• What to produce:
Retype each record exactly.

++++ Extracted material ++++

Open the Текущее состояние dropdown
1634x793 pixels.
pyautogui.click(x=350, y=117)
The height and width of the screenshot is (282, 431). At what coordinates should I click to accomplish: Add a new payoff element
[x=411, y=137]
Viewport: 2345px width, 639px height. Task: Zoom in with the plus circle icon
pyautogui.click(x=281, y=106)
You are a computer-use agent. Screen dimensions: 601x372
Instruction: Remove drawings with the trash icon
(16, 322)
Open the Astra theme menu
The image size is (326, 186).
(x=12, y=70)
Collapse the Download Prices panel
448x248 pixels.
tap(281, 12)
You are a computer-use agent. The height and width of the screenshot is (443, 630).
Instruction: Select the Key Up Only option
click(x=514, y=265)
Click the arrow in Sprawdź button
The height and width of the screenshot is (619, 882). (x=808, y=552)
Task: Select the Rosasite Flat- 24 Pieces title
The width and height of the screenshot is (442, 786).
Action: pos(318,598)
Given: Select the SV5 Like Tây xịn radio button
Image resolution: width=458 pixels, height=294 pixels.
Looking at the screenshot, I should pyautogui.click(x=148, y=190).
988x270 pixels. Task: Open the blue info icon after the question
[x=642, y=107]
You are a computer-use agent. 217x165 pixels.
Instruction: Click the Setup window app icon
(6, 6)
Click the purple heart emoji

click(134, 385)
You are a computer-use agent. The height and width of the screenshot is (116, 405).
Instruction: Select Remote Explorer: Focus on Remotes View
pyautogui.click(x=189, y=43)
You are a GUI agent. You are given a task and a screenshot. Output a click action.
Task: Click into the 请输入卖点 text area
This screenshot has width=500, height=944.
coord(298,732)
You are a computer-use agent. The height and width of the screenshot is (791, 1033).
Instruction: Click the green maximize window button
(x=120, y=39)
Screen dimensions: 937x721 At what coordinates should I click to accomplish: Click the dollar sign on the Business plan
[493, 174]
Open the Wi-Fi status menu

++++

• Output for this exercise:
Open the Текущее состояние dropdown
1634x793 pixels.
pyautogui.click(x=350, y=117)
The height and width of the screenshot is (282, 431). At what coordinates should I click to accomplish: Add a new payoff element
[x=411, y=137]
Viewport: 2345px width, 639px height. Task: Zoom in with the plus circle icon
pyautogui.click(x=281, y=106)
You are a computer-use agent. Screen dimensions: 601x372
Instruction: Remove drawings with the trash icon
(16, 322)
Open the Astra theme menu
The image size is (326, 186).
(x=12, y=70)
Collapse the Download Prices panel
448x248 pixels.
tap(281, 12)
You are a computer-use agent. The height and width of the screenshot is (443, 630).
Instruction: Select the Key Up Only option
click(x=514, y=265)
Click the arrow in Sprawdź button
The height and width of the screenshot is (619, 882). (x=808, y=552)
Task: Select the Rosasite Flat- 24 Pieces title
The width and height of the screenshot is (442, 786).
Action: pos(318,598)
Given: Select the SV5 Like Tây xịn radio button
Image resolution: width=458 pixels, height=294 pixels.
Looking at the screenshot, I should pyautogui.click(x=148, y=190).
988x270 pixels. Task: Open the blue info icon after the question
[x=642, y=107]
You are a computer-use agent. 217x165 pixels.
Instruction: Click the Setup window app icon
(6, 6)
Click the purple heart emoji

click(134, 385)
You are a computer-use agent. The height and width of the screenshot is (116, 405).
Instruction: Select Remote Explorer: Focus on Remotes View
pyautogui.click(x=189, y=43)
You are a GUI agent. You are given a task and a screenshot. Output a click action.
Task: Click into the 请输入卖点 text area
This screenshot has width=500, height=944.
coord(298,732)
You are a computer-use agent. The height and width of the screenshot is (791, 1033).
Instruction: Click the green maximize window button
(x=120, y=39)
Screen dimensions: 937x721 At what coordinates should I click to accomplish: Click the dollar sign on the Business plan
[493, 174]
Open the Wi-Fi status menu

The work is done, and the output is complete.